停顿了一会儿,那人又叹一口气道:“你和我有同窗之谊,更是姻亲,我就与你直说吧。”
声音慢慢低下去,赵丰谷耳朵越贴越紧,也只听到几句重点:“陛下不过七岁孩童……如今朝纲……皇太后……外戚……,七岁孩童能懂什么……”
“这景王……到时粮草……”
赵丰谷越听眉头皱得越紧,他是没什么见识的乡下人,听的含含糊糊的,可他也能大致猜到一些。

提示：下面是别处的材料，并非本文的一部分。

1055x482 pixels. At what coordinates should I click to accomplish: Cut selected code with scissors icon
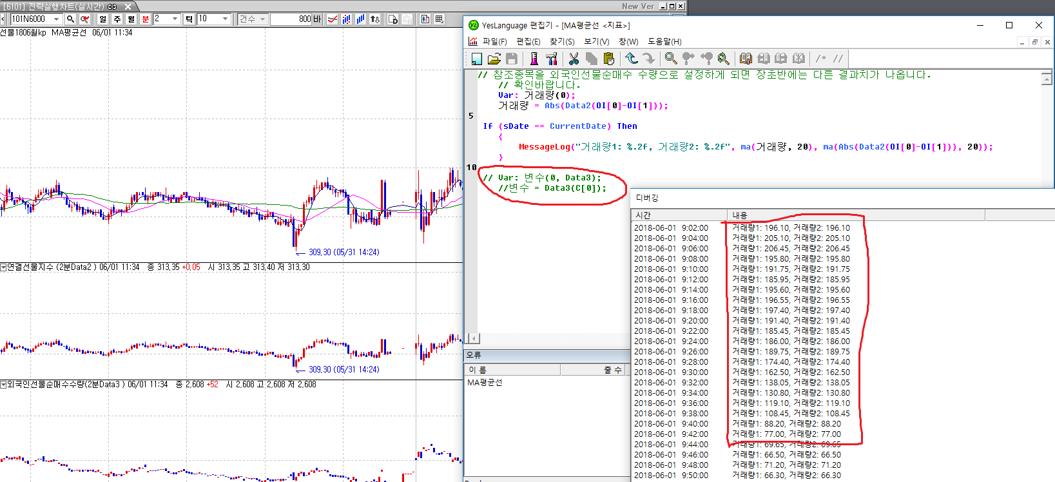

当下怒气翻涌,打了个手势,一行人悄悄离开了这条死胡同。
赵拴柱看他脸色不好,问道:“丰谷,你听到啥了,咋脸色这么难看?”
没有直接回答,赵丰谷只是摇了摇头,心下一片凄然。
这一路,难民像没头的苍蝇一样,不知前路在何方,路上饿死不知凡几,本该拿来赈济灾民的粮食却放在库里,还要留着给那老幺子啥王。
那些粮仓里的粮食可都是他们这样的劳苦农民纳的粮税。
老百姓都饿死了,也没见几个州、府、城开仓赈灾。
他越想越悲凉,心里又涌起一股浓浓的怒火。
老百姓的命就这么贱吗?
随即摇摇头,不是这样的,他听芙宝念叨过,她去往的那个地方,那里的老百姓能吃饱穿暖。
上次,芙宝睁着一双迷茫的大眼睛问道:“阿爹啊,为啥我们这里的官官不管我们呢,司姐姐她们那边就会管。”